陈三两一看,张果老若大年纪,竟有这么大的决心,非常难得,也非常欣赏。于是道:“张将军听令,命你做先锋。给你一千人马,刻日启程,不得有误。”
张果老一听,他也成将军了。哈哈,一张老脸笑开了花,胡子笑得厥厥起来,满脸皱纹笑没了。他斜眼看了一眼吕洞宾和汉钟离,怎么样,还是我当先锋了吧?哼!
铁拐李又问:“大将军,是先打海州呢,还是先打陆州?”
陈三两道:“海州稍近一些,当然先打海州。”
张果老率一千人马,浩浩荡荡首先出发,奔海州而来。
张果老倒骑着驴,不看路,闭着眼睛想怎样能把海州拿下来。他一边走,一边想,在你们大队人马没到之前,我一举拿下海州,在蚩尤大王和陈大将军面前,立上一大功,看你们谁还敢说我张大仙老而无能。他只顾闭着眼睛想,任由这头驴往前走。这头驴也不认识去海洲的路,踢踢踏踏,迈着碎步只管往前走。张果老还在闭着眼睛盘算着怎样拿下海州,后面的军士也稀里糊涂地跟着走。到海陆两州,路过一个三岔口,一边到海州,一边到陆州。张果老只顾瞎想,不看路,结果这头驴径直奔陆州来了。本来去打海州,却走到了陆州。
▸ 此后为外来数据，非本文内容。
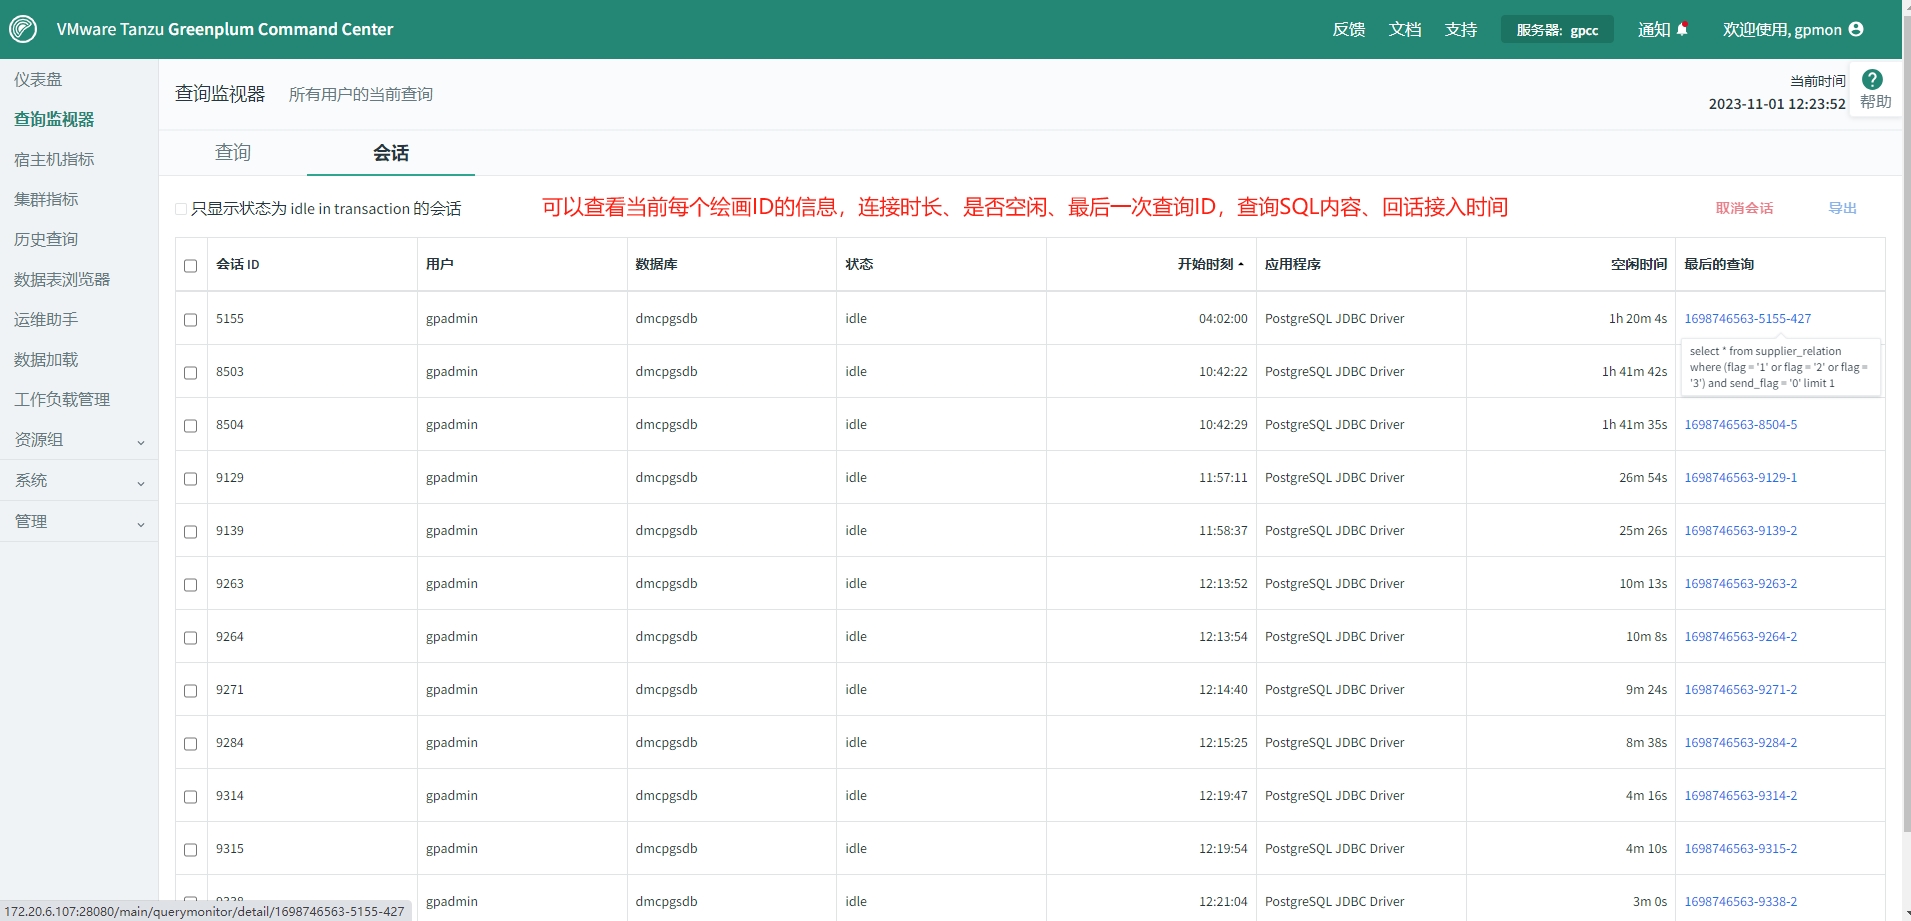The width and height of the screenshot is (1911, 921).
Task: Navigate to 仪表盘
Action: [x=38, y=79]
来到陆州城下,驴停了下来,军士也都停住。张果老睁眼一看,到了,抬头一看,城门紧闭,城门楼高大,也很壮观。心想,张大仙来也,看你们还能蹦哒几时?立刻对军士喝道:“给我叫骂,让城里的人出来受死。”
军士一听扯着嗓子就骂上了,什么难听就骂什么。
小校马上进去禀报:“报,城外有军兵叫骂,让我们出去受死。”
陆州侯名叫多克,掌中一把三股钢叉,有万夫不当之勇。一听禀报,马上来到城楼上往下观望。城下一群军兵犹如散兵游勇一般,乱糟糟一堆,在一个白胡子老头的带领下在城下叫骂。
只见这白胡子老头精瘦精瘦的,干巴巴一团精气神,眼睛明亮,仰脸朝天往城上观望,扯着沙哑的嗓子喊道:“我奉蚩尤大王麾下大将军陈三两所派,前来攻打你们海州。识相的赶快出来投降,我在大将军面前说句好话,给你们留条狗命。胆敢说半个不字,老夫杀进城去,给你们斩尽杀绝,那时后悔晚矣。”
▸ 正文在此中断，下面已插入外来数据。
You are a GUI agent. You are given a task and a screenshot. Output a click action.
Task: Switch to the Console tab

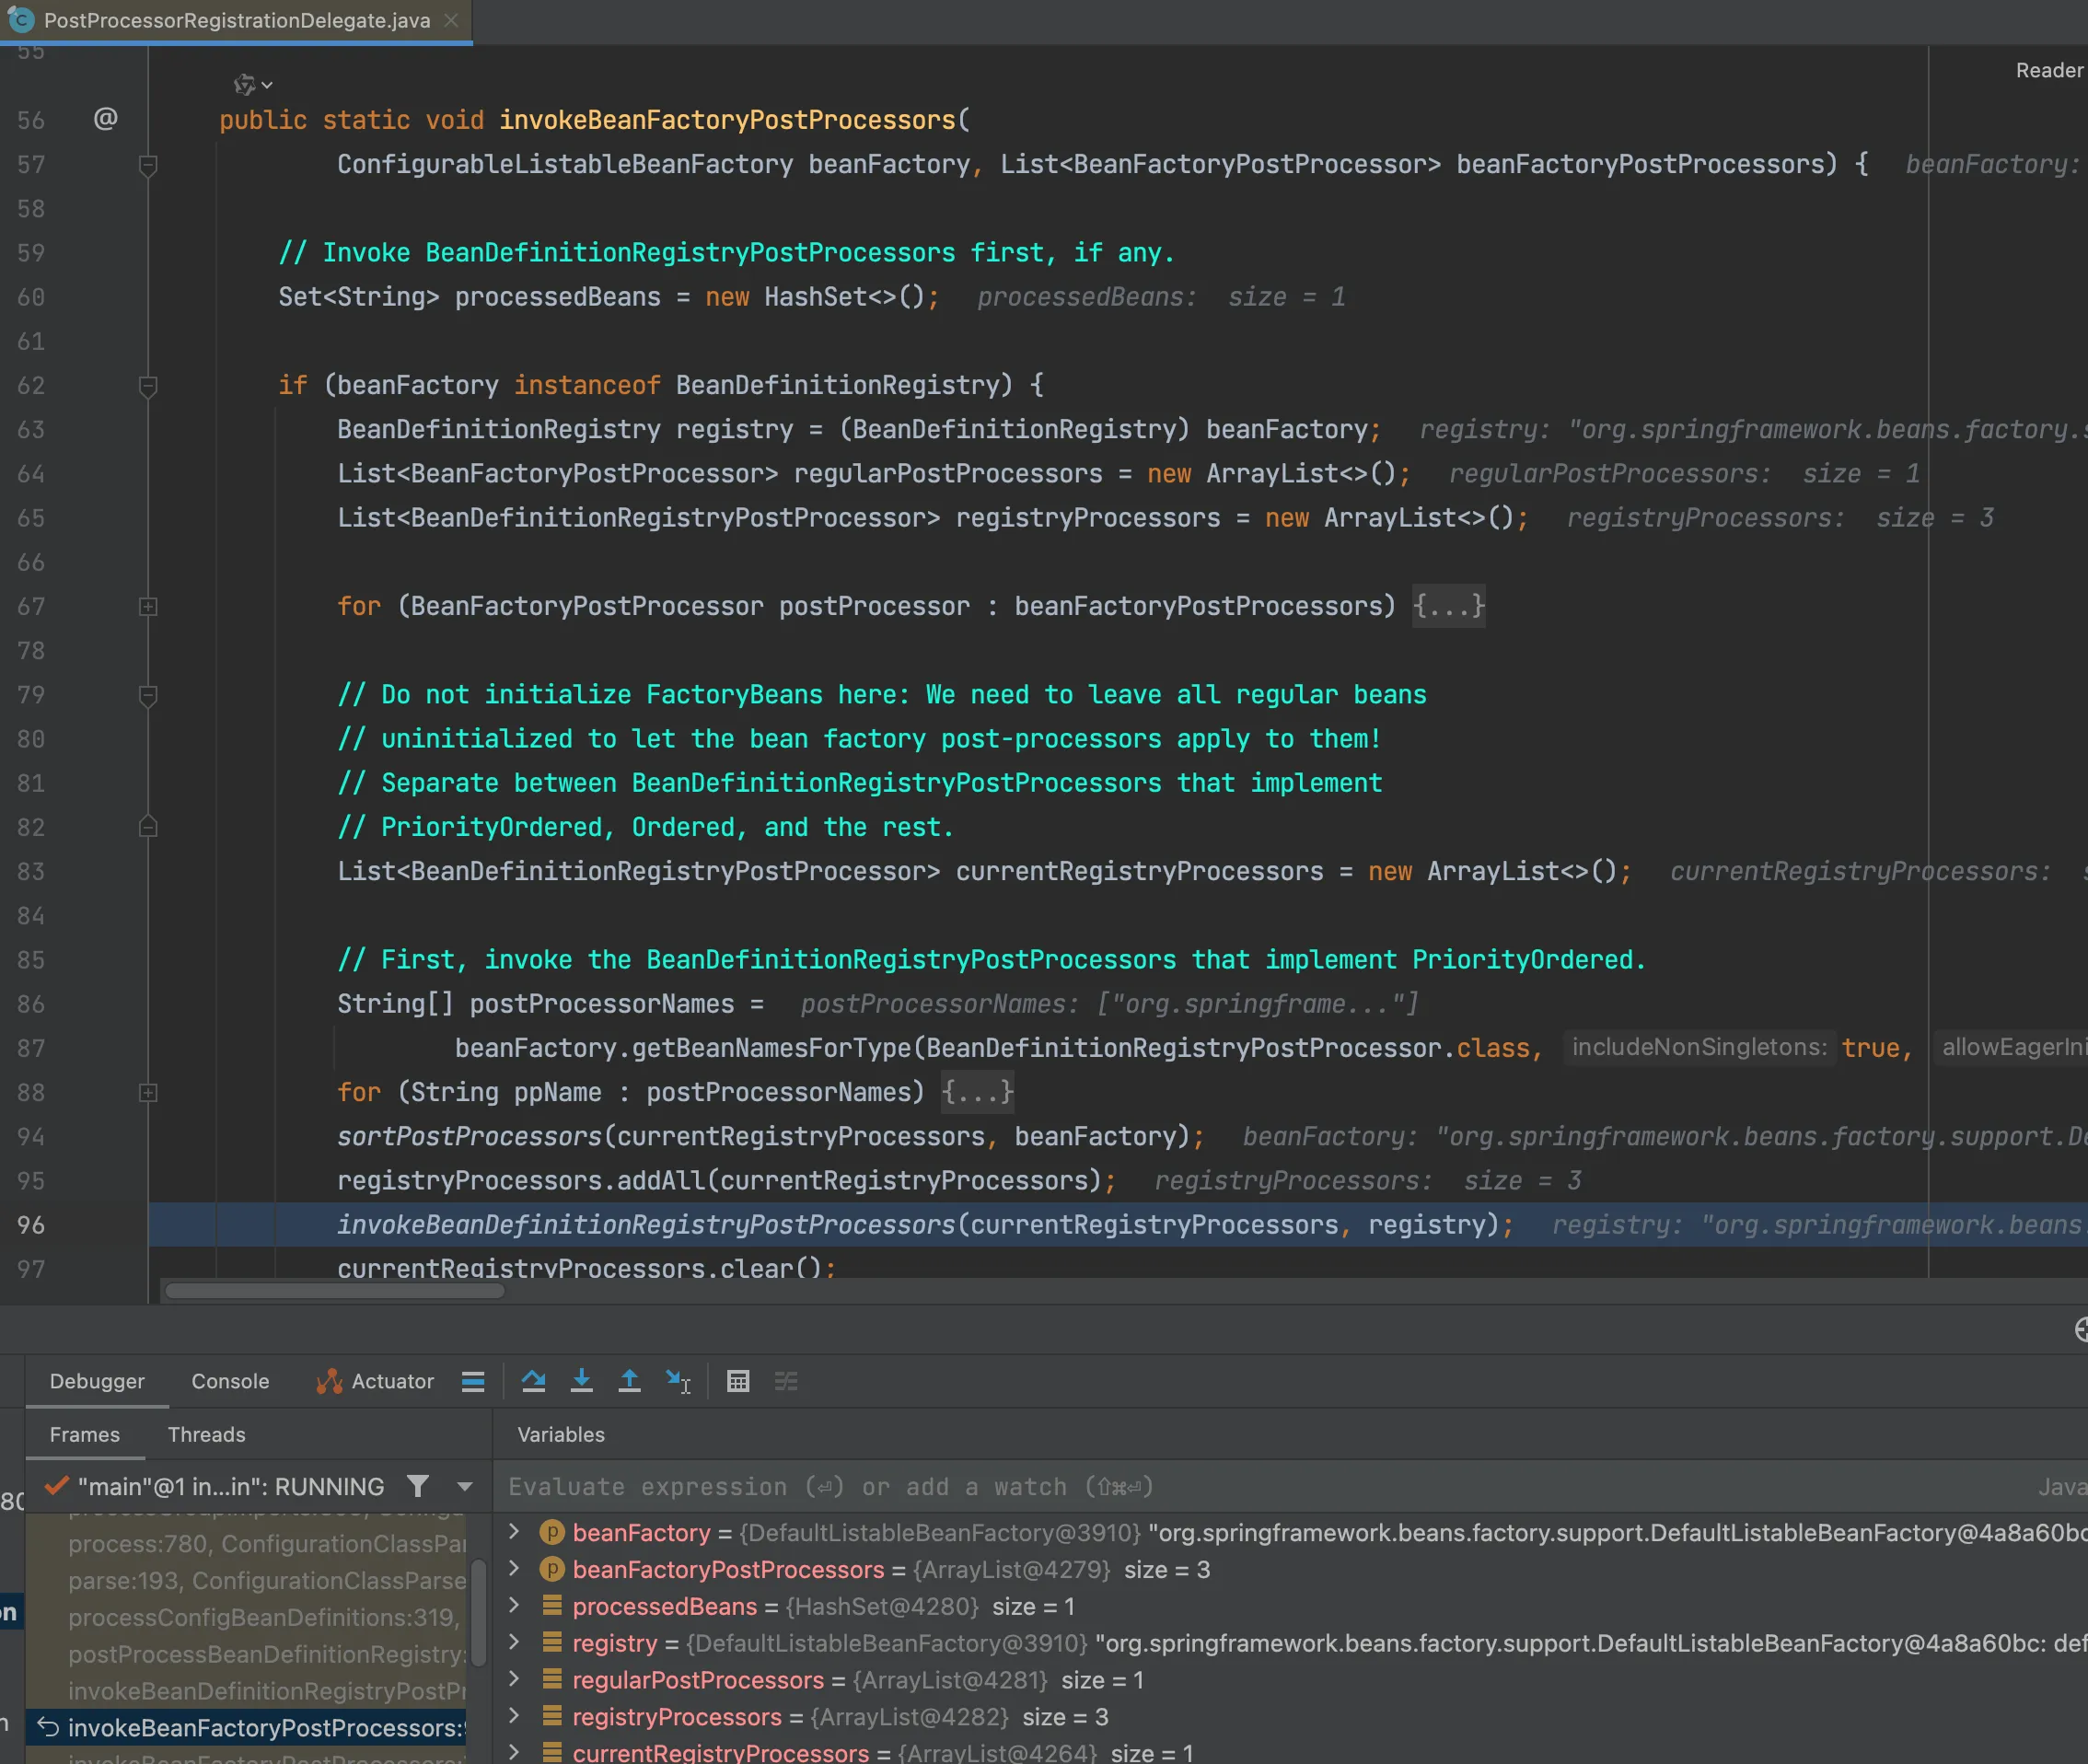(x=230, y=1381)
多克一听,气得嘴歪眼斜。这老头子胡说八道,我们明明是陆州,怎么变成海州了。于是喊道:“你这老不死的东西,眼瞎啦?睁开你的狗眼好好看一看,我们这是陆州,不是海州。”
张果老一听,有点傻。他娘的,怎么跑到陆州来了?大将军命令先打海州,后打陆州。我怎么稀里糊涂先跑陆州来了。真他娘的老啦?在返回去打海州也没必要,先打后打都是打,将错就错,既来之则安之,既然来到陆州就先打陆州吧。
“城上的人听着,不管是海州还是陆州,赶紧出城投降,敢说半个不字,老夫杀进城去,保你杀个精光。”张果老扯着沙哑的嗓子使劲喊。
多克一听,气得满脸抽筋,咬牙切齿,好大的口气,你有什么能耐,能杀进城来,本侯倒要领教领教。喝道:“抬叉备马。”
多克提叉上马,率军士杀出城来。张果老还在张着嘴瞪着眼叫骂。突然城门大开,冲出一匹快马,闪电般的奔来。张果老还没反应过来,一个猝不及防,就被多克伸手把张果老从驴背上拎了过来,按在马鞍上,掉转马头跑回城去。
军兵一看,张果老一个照面没打就被生擒活拿了,吓得撒腿就跑。
多克把张果老扔在地上,喝道:“绑了。”过来几个军士把张果老五花大绑捆了起来。多克又喝道:“投入死囚牢。”
张果老后悔了,若大一把年纪,当什么先锋,现在被人生擒活拿,看来是凶多吉少。他仰天长叹一声:“唉——看来真是老啦。”